Traveling with a loved one who has Alzheimer’s disease can be stressful. That is true both for that person and for you as their caregiver. People with Alzheimer’s and dementia tend to struggle with, and be upset by, changes in their surroundings or routine. However, as a skilled nursing provider, we know there are steps you can take to minimize the stress.  

Alzheimer’s Caregiver Strategies for Safe Trips

Preparation and patience are the keys to safe, uneventful trips. So, below are some things you can do to make the trip more enjoyable for them and for you.

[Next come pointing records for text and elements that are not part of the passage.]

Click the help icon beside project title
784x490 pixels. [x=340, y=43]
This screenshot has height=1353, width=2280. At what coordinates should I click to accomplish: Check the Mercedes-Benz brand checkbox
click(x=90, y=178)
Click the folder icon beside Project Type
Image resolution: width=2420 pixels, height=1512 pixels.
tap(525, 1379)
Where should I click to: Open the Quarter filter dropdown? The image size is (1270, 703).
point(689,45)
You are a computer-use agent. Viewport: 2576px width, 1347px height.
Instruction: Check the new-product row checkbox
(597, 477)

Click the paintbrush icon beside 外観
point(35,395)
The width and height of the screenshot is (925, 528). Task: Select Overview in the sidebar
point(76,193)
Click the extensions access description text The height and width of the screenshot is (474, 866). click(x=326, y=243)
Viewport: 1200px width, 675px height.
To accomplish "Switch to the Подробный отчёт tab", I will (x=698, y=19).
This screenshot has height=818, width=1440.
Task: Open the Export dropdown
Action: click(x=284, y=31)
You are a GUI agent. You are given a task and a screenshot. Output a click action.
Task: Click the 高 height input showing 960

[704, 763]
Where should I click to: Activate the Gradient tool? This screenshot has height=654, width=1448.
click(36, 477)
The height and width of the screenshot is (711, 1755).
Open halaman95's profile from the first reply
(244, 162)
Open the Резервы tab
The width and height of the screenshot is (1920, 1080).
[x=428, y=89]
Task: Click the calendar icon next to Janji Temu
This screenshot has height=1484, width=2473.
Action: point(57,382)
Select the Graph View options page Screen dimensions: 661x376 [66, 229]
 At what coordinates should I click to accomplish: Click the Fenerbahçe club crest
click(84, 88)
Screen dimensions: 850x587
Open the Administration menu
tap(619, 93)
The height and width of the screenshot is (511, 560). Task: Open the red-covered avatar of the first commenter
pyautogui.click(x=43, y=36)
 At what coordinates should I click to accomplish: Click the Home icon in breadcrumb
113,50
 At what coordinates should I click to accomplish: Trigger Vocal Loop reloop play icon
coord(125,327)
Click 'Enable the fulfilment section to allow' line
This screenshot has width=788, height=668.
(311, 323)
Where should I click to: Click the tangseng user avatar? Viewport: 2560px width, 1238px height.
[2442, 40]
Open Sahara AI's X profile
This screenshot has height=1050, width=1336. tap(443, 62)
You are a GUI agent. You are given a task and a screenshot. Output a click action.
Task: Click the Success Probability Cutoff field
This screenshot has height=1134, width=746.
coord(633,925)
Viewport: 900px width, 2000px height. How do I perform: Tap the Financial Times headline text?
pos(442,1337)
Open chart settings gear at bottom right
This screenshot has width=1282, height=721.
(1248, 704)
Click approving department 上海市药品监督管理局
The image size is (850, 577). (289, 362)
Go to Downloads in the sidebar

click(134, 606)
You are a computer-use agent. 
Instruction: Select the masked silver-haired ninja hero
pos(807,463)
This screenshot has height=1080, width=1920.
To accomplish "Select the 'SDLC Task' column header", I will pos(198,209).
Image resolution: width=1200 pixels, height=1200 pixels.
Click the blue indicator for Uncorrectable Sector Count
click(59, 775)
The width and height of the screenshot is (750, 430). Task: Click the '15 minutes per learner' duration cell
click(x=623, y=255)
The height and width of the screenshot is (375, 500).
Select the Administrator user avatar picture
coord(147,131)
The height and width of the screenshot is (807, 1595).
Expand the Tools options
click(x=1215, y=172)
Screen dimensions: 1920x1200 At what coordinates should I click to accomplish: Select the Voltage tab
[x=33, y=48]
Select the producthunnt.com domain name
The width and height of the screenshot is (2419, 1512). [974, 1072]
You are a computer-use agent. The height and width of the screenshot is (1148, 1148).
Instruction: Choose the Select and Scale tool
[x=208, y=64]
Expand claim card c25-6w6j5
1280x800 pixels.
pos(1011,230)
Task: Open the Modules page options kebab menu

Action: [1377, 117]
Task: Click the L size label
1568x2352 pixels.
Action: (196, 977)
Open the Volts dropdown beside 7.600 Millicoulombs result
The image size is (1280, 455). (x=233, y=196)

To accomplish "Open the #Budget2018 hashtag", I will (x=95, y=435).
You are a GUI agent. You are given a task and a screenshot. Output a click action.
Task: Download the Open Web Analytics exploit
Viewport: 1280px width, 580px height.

  • Have your loved one wear an identification bracelet. An ID bracelet, writing the person’s name on the tags in their clothing and having your contact information in their wallet are ways to help reconnect you if you get separated.
  • Carry medications and contact information with you. Especially if flying and checking bags, be sure that you carry on your loved one’s medications. You should also keep information about their medication doses and medical conditions with you. Plus, you should have contact information for their doctor and skilled nursing provider.
  • Take reminders of home with you. Having familiar objects like their pillow, a favorite blanket or photos with them can help a person with Alzheimer’s feel more comfortable and relaxed.
  • Minimize travel disruptions like layovers. The fewer times you have to introduce your loved one to a new environment the happier they are likely to be. If flying, take advantage of pre-boarding offers to give your loved one time to acclimate to their surroundings.
  • Build buffer time into your schedule. Traveling with someone who has cognitive challenges can take significantly longer than other trips, as they may need help with many tasks. Be sure you allow for this in planning your agenda.
  • Consider the person’s capabilities. As Alzheimer’s disease progresses, some trips may be too much for the person and/or for you. Have realistic expectations about what you and your loved one can accomplish.
  • Weigh the benefits of staying at a hotel vs. in a relative’s home. In some cases, getting a room at a hotel may help minimize overstimulation that can be detrimental to an elder’s peace of mind. If you do stay at a hotel, let hotel staff know about any special needs your loved one has. 
  • Share your itinerary with other loved ones. Be sure family and friends know how, when and where you are traveling so they can be prepared to take action in an emergency.


Enjoy Your Change of Scenery

At our skilled nursing facility in Loveland, we know that a change of scenery can be good for elders (including those with Alzheimer’s disease) and their caregivers under the right conditions. With adequate planning, those trips can be less stressful and even enjoyable for everyone involved.